= SHORT EXERCISE =
Format every line of the records below as a JSON list of strings, one string per line, leaving out blank lines.

——

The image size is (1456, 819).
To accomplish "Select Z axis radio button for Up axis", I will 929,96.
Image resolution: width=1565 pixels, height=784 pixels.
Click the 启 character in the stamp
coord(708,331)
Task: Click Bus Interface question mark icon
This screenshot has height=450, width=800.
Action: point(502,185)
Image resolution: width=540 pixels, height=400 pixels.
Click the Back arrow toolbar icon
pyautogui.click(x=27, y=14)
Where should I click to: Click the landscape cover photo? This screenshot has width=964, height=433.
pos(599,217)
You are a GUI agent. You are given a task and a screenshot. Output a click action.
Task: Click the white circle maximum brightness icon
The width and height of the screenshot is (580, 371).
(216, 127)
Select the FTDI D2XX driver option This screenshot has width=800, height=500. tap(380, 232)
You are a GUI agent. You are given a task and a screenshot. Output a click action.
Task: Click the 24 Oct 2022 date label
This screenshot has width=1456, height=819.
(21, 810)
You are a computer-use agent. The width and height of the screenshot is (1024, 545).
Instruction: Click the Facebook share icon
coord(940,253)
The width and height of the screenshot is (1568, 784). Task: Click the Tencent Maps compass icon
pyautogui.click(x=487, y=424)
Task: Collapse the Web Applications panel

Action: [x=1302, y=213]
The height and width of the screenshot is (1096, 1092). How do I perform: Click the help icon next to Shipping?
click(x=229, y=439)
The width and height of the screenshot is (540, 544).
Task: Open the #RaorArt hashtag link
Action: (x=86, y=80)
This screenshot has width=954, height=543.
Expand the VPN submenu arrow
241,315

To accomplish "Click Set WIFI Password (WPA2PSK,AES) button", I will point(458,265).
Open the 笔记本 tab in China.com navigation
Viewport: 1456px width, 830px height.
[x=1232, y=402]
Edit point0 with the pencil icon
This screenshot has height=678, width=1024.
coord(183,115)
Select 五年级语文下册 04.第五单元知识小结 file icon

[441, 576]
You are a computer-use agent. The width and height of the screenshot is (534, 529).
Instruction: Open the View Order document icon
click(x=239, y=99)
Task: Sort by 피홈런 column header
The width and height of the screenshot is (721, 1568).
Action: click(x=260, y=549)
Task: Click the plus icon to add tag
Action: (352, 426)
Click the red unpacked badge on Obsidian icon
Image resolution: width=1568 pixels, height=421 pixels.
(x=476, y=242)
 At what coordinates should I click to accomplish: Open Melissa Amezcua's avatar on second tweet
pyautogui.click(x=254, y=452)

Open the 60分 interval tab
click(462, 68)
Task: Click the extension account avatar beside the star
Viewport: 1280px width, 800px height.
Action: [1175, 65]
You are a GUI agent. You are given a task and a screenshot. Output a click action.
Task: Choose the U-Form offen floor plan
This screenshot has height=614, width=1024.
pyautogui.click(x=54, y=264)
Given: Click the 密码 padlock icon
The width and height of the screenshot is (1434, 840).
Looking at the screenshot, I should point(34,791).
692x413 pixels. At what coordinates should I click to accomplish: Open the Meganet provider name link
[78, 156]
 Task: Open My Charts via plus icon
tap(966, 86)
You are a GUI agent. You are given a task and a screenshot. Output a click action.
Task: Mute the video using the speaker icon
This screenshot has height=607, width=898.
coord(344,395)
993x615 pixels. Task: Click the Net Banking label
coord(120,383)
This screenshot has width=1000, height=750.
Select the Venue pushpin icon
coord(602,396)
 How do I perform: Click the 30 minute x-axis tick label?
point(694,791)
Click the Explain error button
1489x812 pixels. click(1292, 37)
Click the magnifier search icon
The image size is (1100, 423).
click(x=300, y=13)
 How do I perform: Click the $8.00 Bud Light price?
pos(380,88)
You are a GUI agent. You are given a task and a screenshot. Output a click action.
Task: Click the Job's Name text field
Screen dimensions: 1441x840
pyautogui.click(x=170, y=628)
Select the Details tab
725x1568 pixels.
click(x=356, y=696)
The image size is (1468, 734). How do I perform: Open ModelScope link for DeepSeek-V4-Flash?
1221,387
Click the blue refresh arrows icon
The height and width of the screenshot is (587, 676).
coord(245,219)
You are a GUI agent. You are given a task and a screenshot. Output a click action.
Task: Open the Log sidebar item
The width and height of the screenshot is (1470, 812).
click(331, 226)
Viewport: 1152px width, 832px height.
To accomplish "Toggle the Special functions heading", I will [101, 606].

——

= FINISHED TASK =
[
  "The image size is (1456, 819).",
  "To accomplish \"Select Z axis radio button for Up axis\", I will 929,96.",
  "Image resolution: width=1565 pixels, height=784 pixels.",
  "Click the 启 character in the stamp",
  "coord(708,331)",
  "Task: Click Bus Interface question mark icon",
  "This screenshot has height=450, width=800.",
  "Action: point(502,185)",
  "Image resolution: width=540 pixels, height=400 pixels.",
  "Click the Back arrow toolbar icon",
  "pyautogui.click(x=27, y=14)",
  "Where should I click to: Click the landscape cover photo? This screenshot has width=964, height=433.",
  "pos(599,217)",
  "You are a GUI agent. You are given a task and a screenshot. Output a click action.",
  "Task: Click the white circle maximum brightness icon",
  "The width and height of the screenshot is (580, 371).",
  "(216, 127)",
  "Select the FTDI D2XX driver option This screenshot has width=800, height=500. tap(380, 232)",
  "You are a GUI agent. You are given a task and a screenshot. Output a click action.",
  "Task: Click the 24 Oct 2022 date label",
  "This screenshot has width=1456, height=819.",
  "(21, 810)",
  "You are a computer-use agent. The width and height of the screenshot is (1024, 545).",
  "Instruction: Click the Facebook share icon",
  "coord(940,253)",
  "The width and height of the screenshot is (1568, 784). Task: Click the Tencent Maps compass icon",
  "pyautogui.click(x=487, y=424)",
  "Task: Collapse the Web Applications panel",
  "Action: [x=1302, y=213]",
  "The height and width of the screenshot is (1096, 1092). How do I perform: Click the help icon next to Shipping?",
  "click(x=229, y=439)",
  "The width and height of the screenshot is (540, 544).",
  "Task: Open the #RaorArt hashtag link",
  "Action: (x=86, y=80)",
  "This screenshot has width=954, height=543.",
  "Expand the VPN submenu arrow",
  "241,315",
  "To accomplish \"Click Set WIFI Password (WPA2PSK,AES) button\", I will point(458,265).",
  "Open the 笔记本 tab in China.com navigation",
  "Viewport: 1456px width, 830px height.",
  "[x=1232, y=402]",
  "Edit point0 with the pencil icon",
  "This screenshot has height=678, width=1024.",
  "coord(183,115)",
  "Select 五年级语文下册 04.第五单元知识小结 file icon",
  "[441, 576]",
  "You are a computer-use agent. The width and height of the screenshot is (534, 529).",
  "Instruction: Open the View Order document icon",
  "click(x=239, y=99)",
  "Task: Sort by 피홈런 column header",
  "The width and height of the screenshot is (721, 1568).",
  "Action: click(x=260, y=549)",
  "Task: Click the plus icon to add tag",
  "Action: (352, 426)",
  "Click the red unpacked badge on Obsidian icon",
  "Image resolution: width=1568 pixels, height=421 pixels.",
  "(x=476, y=242)",
  " At what coordinates should I click to accomplish: Open Melissa Amezcua's avatar on second tweet",
  "pyautogui.click(x=254, y=452)",
  "Open the 60分 interval tab",
  "click(462, 68)",
  "Task: Click the extension account avatar beside the star",
  "Viewport: 1280px width, 800px height.",
  "Action: [1175, 65]",
  "You are a GUI agent. You are given a task and a screenshot. Output a click action.",
  "Task: Choose the U-Form offen floor plan",
  "This screenshot has height=614, width=1024.",
  "pyautogui.click(x=54, y=264)",
  "Given: Click the 密码 padlock icon",
  "The width and height of the screenshot is (1434, 840).",
  "Looking at the screenshot, I should point(34,791).",
  "692x413 pixels. At what coordinates should I click to accomplish: Open the Meganet provider name link",
  "[78, 156]",
  " Task: Open My Charts via plus icon",
  "tap(966, 86)",
  "You are a GUI agent. You are given a task and a screenshot. Output a click action.",
  "Task: Mute the video using the speaker icon",
  "This screenshot has height=607, width=898.",
  "coord(344,395)",
  "993x615 pixels. Task: Click the Net Banking label",
  "coord(120,383)",
  "This screenshot has width=1000, height=750.",
  "Select the Venue pushpin icon",
  "coord(602,396)",
  " How do I perform: Click the 30 minute x-axis tick label?",
  "point(694,791)",
  "Click the Explain error button",
  "1489x812 pixels. click(1292, 37)",
  "Click the magnifier search icon",
  "The image size is (1100, 423).",
  "click(x=300, y=13)",
  " How do I perform: Click the $8.00 Bud Light price?",
  "pos(380,88)",
  "You are a GUI agent. You are given a task and a screenshot. Output a click action.",
  "Task: Click the Job's Name text field",
  "Screen dimensions: 1441x840",
  "pyautogui.click(x=170, y=628)",
  "Select the Details tab",
  "725x1568 pixels.",
  "click(x=356, y=696)",
  "The image size is (1468, 734). How do I perform: Open ModelScope link for DeepSeek-V4-Flash?",
  "1221,387",
  "Click the blue refresh arrows icon",
  "The height and width of the screenshot is (587, 676).",
  "coord(245,219)",
  "You are a GUI agent. You are given a task and a screenshot. Output a click action.",
  "Task: Open the Log sidebar item",
  "The width and height of the screenshot is (1470, 812).",
  "click(331, 226)",
  "Viewport: 1152px width, 832px height.",
  "To accomplish \"Toggle the Special functions heading\", I will [101, 606]."
]